Zing Forum

Reading

RAG Practice of Open-source LLMs in Biomedical Data Retrieval: A Multi-model Comparative Study

A master's thesis research project that builds a RAG system for microbiome sample data, compares the retrieval-augmented generation capabilities of four language models (GPT, Llama, OLMo, Pythia), and conducts multi-dimensional evaluation using the RAGAS framework.

RAGLLMbiomedicalmicrobiomeFAISSRAGASopen-source
Published 2026-04-30 17:36Recent activity 2026-04-30 17:50Estimated read 7 min
RAG Practice of Open-source LLMs in Biomedical Data Retrieval: A Multi-model Comparative Study
1

Section 01

【Introduction】RAG Practice of Open-source LLMs in Biomedical Data Retrieval: A Multi-model Comparative Study

This study builds a RAG system for microbiome sample data, compares the retrieval-augmented generation capabilities of four language models—GPT (closed-source), Llama, OLMo, and Pythia—and conducts multi-dimensional evaluation using the RAGAS framework.

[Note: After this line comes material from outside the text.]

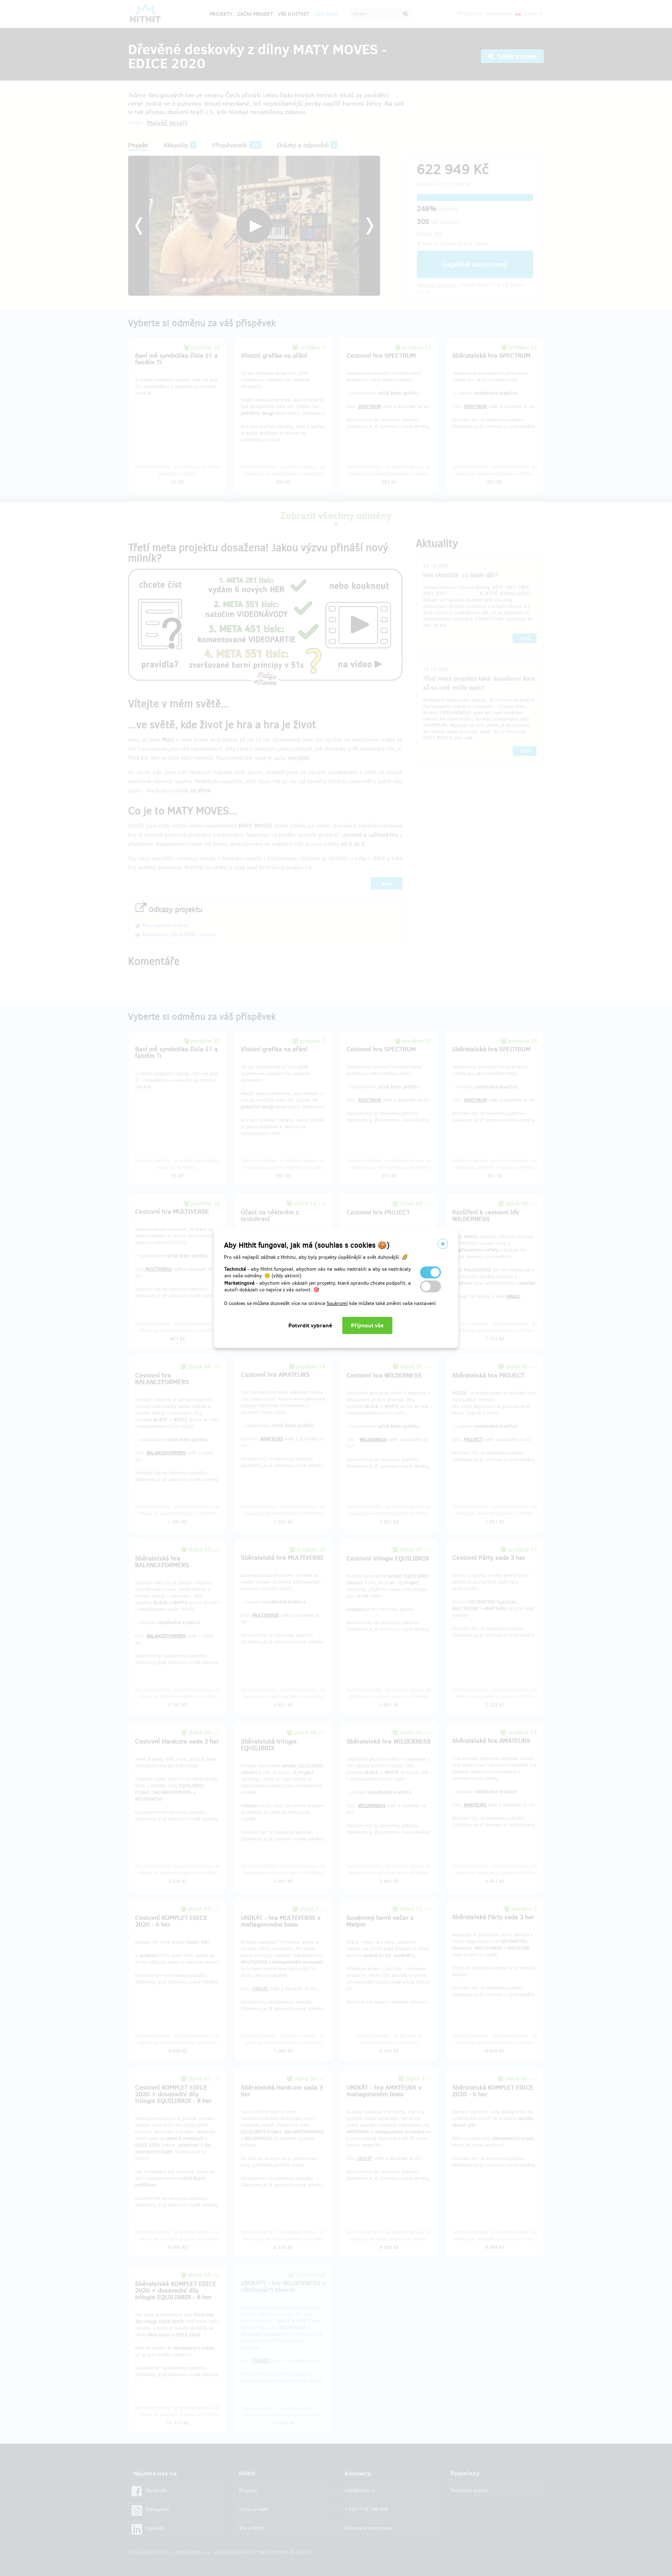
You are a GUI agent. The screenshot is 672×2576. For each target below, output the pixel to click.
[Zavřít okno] (443, 1243)
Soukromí (337, 1303)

It aims to address the complexity of data querying in the biomedical field, explore the application potential of open-source LLMs in professional scenarios, and provide reusable RAG templates and evaluation methodologies for the field.

2

Section 02

Research Background and Motivation

In the biomedical field, there are complex challenges in managing and querying microbiome and biodiversity data: traditional database queries require professional SQL knowledge, natural language interfaces can lower the threshold, but direct application of LLMs has hallucination issues and lagging knowledge updates. RAG technology combines external knowledge bases with LLMs to balance naturalness and accuracy. This study explores the application of RAG in microbiome data querying and compares the performance differences between different open-source/closed-source models.

3

Section 03

System Architecture Design

The RAG system adopts a modular layered architecture:

  • Data Layer: Processes VDP sample metadata and Fujita biodiversity data, links to NCBI taxonomic ontology (1GB), uses FAISS to store species vectors (similarity retrieval), and DuckDB to store structured metadata.
  • Retrieval Layer: Uses the intfloat/multilingual-e5-large embedding model to extract key entities from user questions before retrieving relevant context.
  • Generation Layer: Compares four models: OpenAI GPT (closed-source), Meta Llama3.2-1B (lightweight open-source), AI2 OLMo (fully open-source), and EleutherAI Pythia-2 (research-oriented).
4

Section 04

RAGAS Evaluation Framework

The RAGAS framework is used for evaluation from five dimensions:

  1. Faithfulness: Whether the generated answer statements have contextual basis (detect hallucinations);
  2. Answer Relevance: Whether the answer directly responds to the question;
  3. Context Recall: Whether the retrieved context covers necessary information;
  4. Context Precision: The proportion of relevant information in the retrieval results;
  5. Answer Correctness: Semantic similarity with manually labeled standard answers (end-to-end metric).
5

Section 05

Implementation Details and Workflow

Workflow:

  1. Data Preparation: Run download_prep.py to download the NCBI ontology and build a FAISS index (only once);
  2. Data Ingestion: Load datasets via full_pipeline2.ipynb, parse species names, generate embeddings, and store them in DuckDB/FAISS;
  3. Model Inference: Four independent scripts (e.g., RAGgpt.py) correspond to different models—GPT requires an API key, others can run locally (Llama requires Hugging Face authorization);
  4. Evaluation: RAGASeval.py takes RAG instances, question lists, and standard answers, and outputs an evaluation report.
6

Section 06

Technical Selection Considerations

Technical selection balances practicality:

  • Choose FAISS instead of dedicated services: Reduce deployment complexity, suitable for academic scenarios;
  • Use DuckDB to process structured data: Lightweight and well-integrated with the Python ecosystem;
  • Multilingual embedding model: Supports mixed queries of Latin names and common names from multiple regions;
  • 10-fold leave-one-out tool cross-validation: Ensure model generalization ability and avoid overfitting to specific tool types.
7

Section 07

Application Value and Insights

Research Value:

  • Provide a reusable RAG implementation template for the bioinformatics field (clear code and complete documentation);
  • Demonstrate the potential of open-source LLMs: After tuning, their performance in vertical fields is acceptable, with both data privacy and cost advantages;
  • RAGAS framework reference: Provide a quality assurance methodology for RAG implementation in high-precision fields such as medicine and law.